### Action demandée A
D'après le texte sur Halfaouine et Les Silences du palais, que refuse obstinément Alia malgré les supplications de Khalti Hadda ?
### Action demandée B
Rédigez la suite du texte sur Halfaouine et Les Silences du palais, en commençant juste après sa dernière phrase.

Dans Halfaouine et Les Silences du palais,nous découvrons tous les interdits qui se multiplient à l’adolescence de deux jeunes filles : Leïla, la domestique dont Noura est amoureux dans le film de F. Boughedir et Alia, l’héroïne du film de M. Tlatli. A partir des sévères prescriptions des mères, ces deux adolescentes doivent redoubler de discrétion dans tous leurs mouvements, leurs gestes et leurs paroles, se surveiller continuellement, comme si leur seule présence était une indécence. Comme nous l’observons dans les films, la pudeur féminine perdure dans la posture du corps, comme le maintien courbé du corps, le regard baissé, la gestuelle “ rentrée ”, le visage qui rougit, etc. La blancheur du visage et du corps témoigne également du sérieux des femmes, des jeunes femmes en particulier, qui ne sont jamais sorties de l’espace intérieur, celles qui n’ont jamais franchi le seuil de la porte de la maison 323 . Convaincues du danger qu’elles représentent plus que jamais pour toute la communauté, Leïla et Alia en sentent peser sur elles tout le poids de l’honneur. Tout dans leur attitude vient alors à exprimer cette honte pudibonde paralysante, cette hachma, honte et pudeur, érigée au rang de vertu qui tourne à l’obsession.

Comme nous le montre Les Silences du palais, le passage d’un corps neutre, asexué de fillette à un corps expressif, sexué de femme engendre un changement de taille dans la vie d’Alia. En effet, dans la culture maghrébine et tunisienne, ce passage signifie fréquemment la préparation au mariage et l’isolation des autres mâles de la famille et surtout du père. Dans le film de M. Tlatli, la transformation du corps est éprouvée avec une véritable douleur et anxiété par la jeune Alia qui essaye de dissimuler son corps. Cette dissimulation du corps est une sorte d’automutilation car elle conduit, grâce à diverses stratégies, au reniement et à l’occultation de la féminité. Alia part en guerre contre son corps et décide de ne plus manger. Devant Khalti Hadda qui la supplie de manger car “ aucun homme ne voudra d’une maigrichonne! Une femme doit être bien en chair ”, Alia oppose un refus obstiné de s’alimenter. Son geste consisterait à empêcher l’épanouissement naturel de son corps adolescent, par des sacrifices divers, dont la privation de nourriture est le plus remarquable. Ne pas manger est un moyen très efficace pour empêcher cette efflorescence honteuse. Par la suite, Alia est atteinte d’une maladie “ inconnue ”. Rien n’y fera, elle continue à refuser de manger. L’anorexie, comme le savent très bien les médecins occidentaux, est un refus d’accéder à l’âge adulte, et par conséquent, sexuée. Non seulement le refus de s’alimenter fond les rondeurs féminines, mais produit aussi la suppression de la menstruation, signifiant donc un retour à la “ pureté ” de l’enfance. La restriction alimentaire est une des armes les plus radicales pour contrecarrer cet “ ennemi doté d’une maléfique volonté propre ”, le corps féminin.

### Enregistrements extraits
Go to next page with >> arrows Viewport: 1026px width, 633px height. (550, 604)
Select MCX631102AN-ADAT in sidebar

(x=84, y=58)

* * *

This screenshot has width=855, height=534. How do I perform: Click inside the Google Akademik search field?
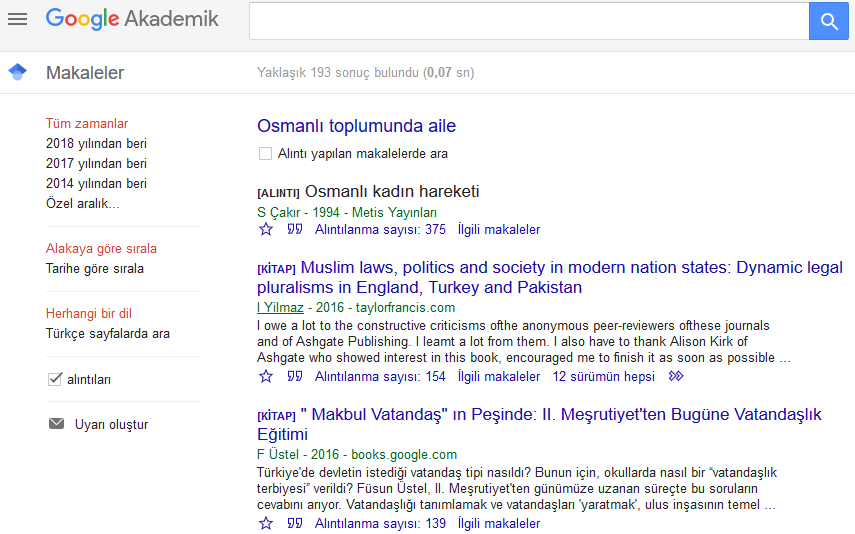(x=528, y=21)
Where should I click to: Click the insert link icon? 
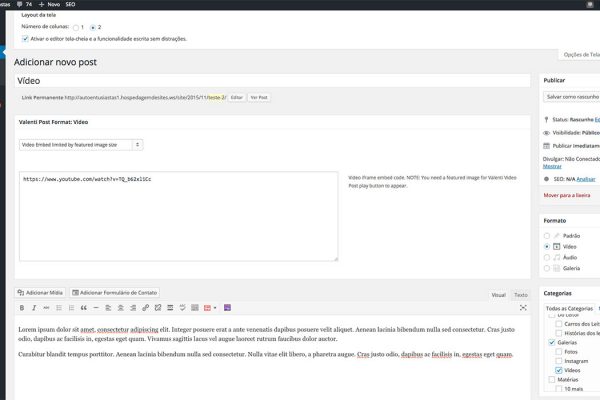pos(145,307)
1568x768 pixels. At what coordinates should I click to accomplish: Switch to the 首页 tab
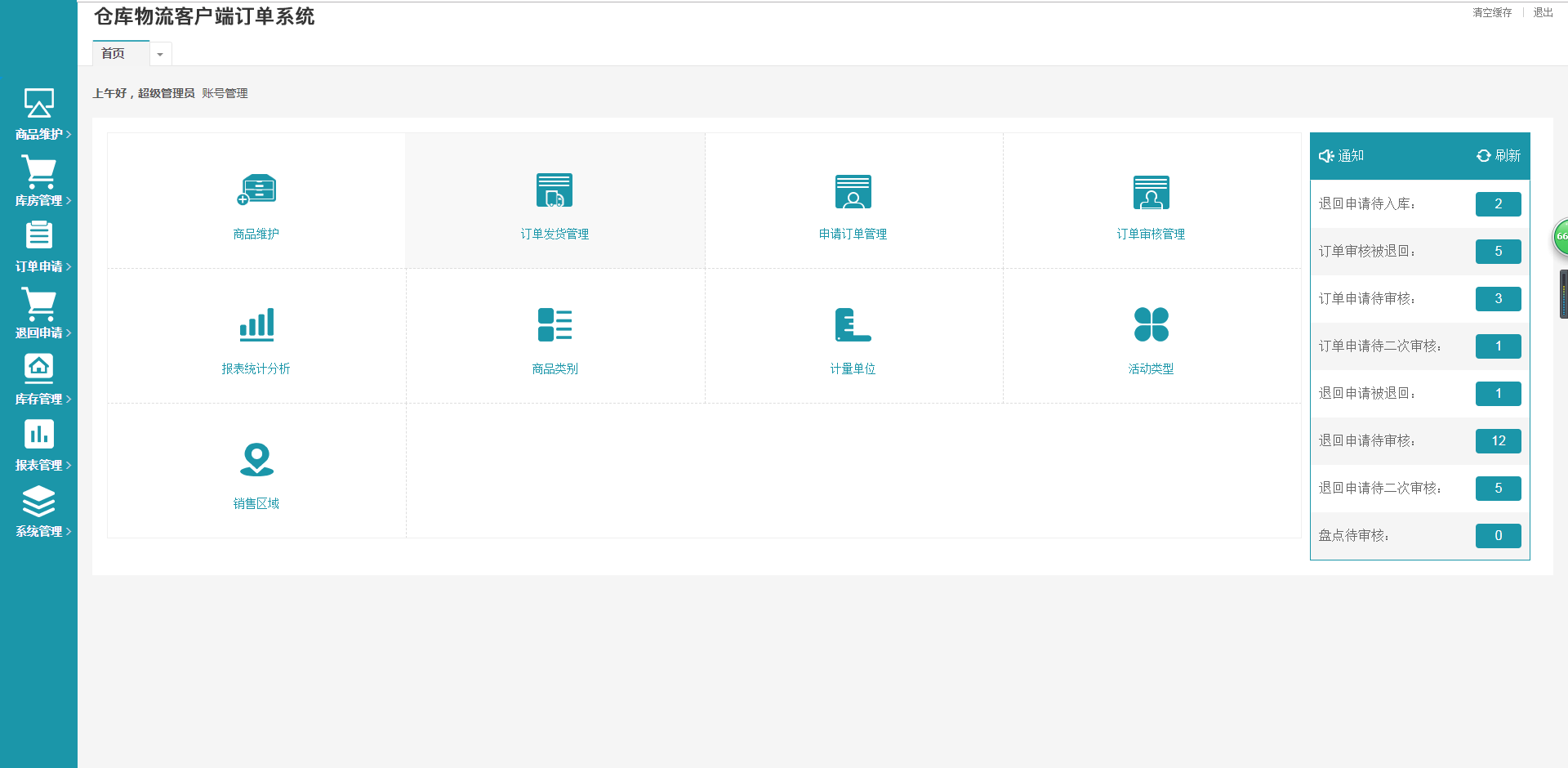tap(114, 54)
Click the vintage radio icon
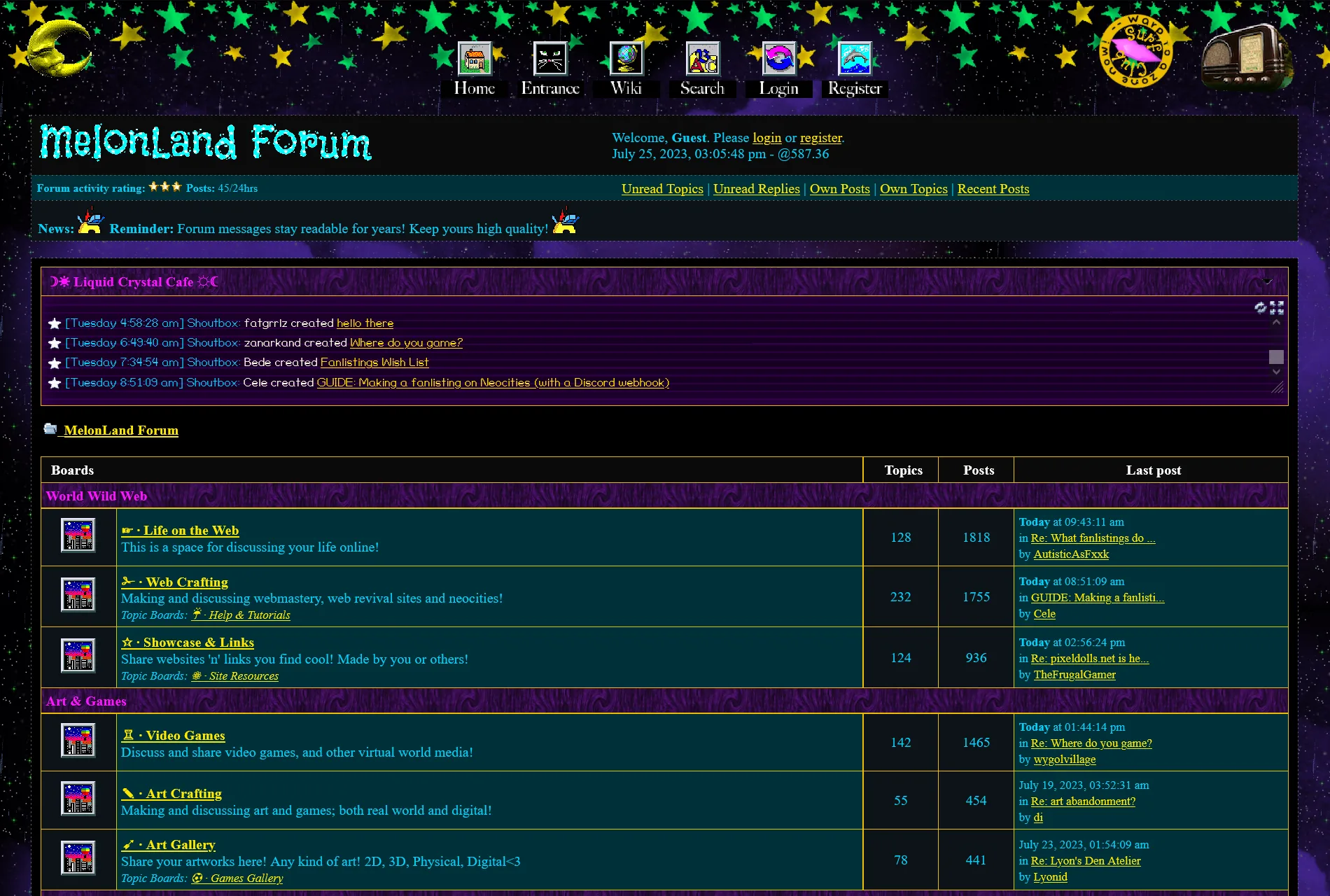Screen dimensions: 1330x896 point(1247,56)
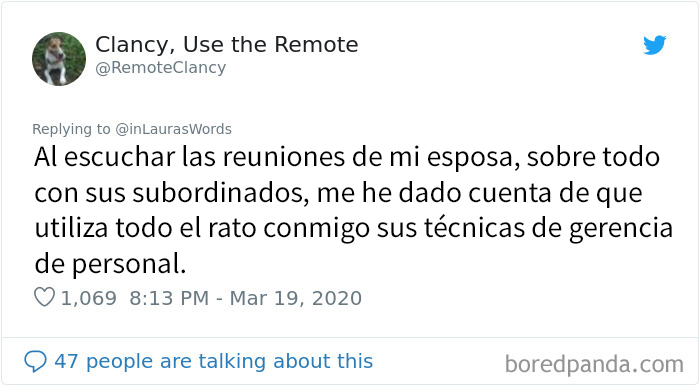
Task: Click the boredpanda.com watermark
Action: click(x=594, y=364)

### Réponse rédigée A
Elle refuse de s'alimenter.

### Réponse rédigée B
L’adolescente part donc en guerre contre la servitude dans laquelle est emprisonné son propre corps, ce corps qui n’est plus le sien mais qui appartient désormais à la famille, à la collectivité. De plus, le corps d’Alia est destiné au même sort que celui du reste des servantes dont le corps est utilisé, sans leur consentement, par les seigneurs du palais. Le corps féminin dans ce film est meurtri et agressé soit par femme elle-même (l’automutilation) soit par l’homme comme par exemple le corps de Khadija agressé et violé par les hommes du palais.

Notes
323.

Aussi bien dans les discours quotidiens, que dans les pratiques magiques ou dans les chansons et les poèmes, l’hymne à la beauté blanche domine.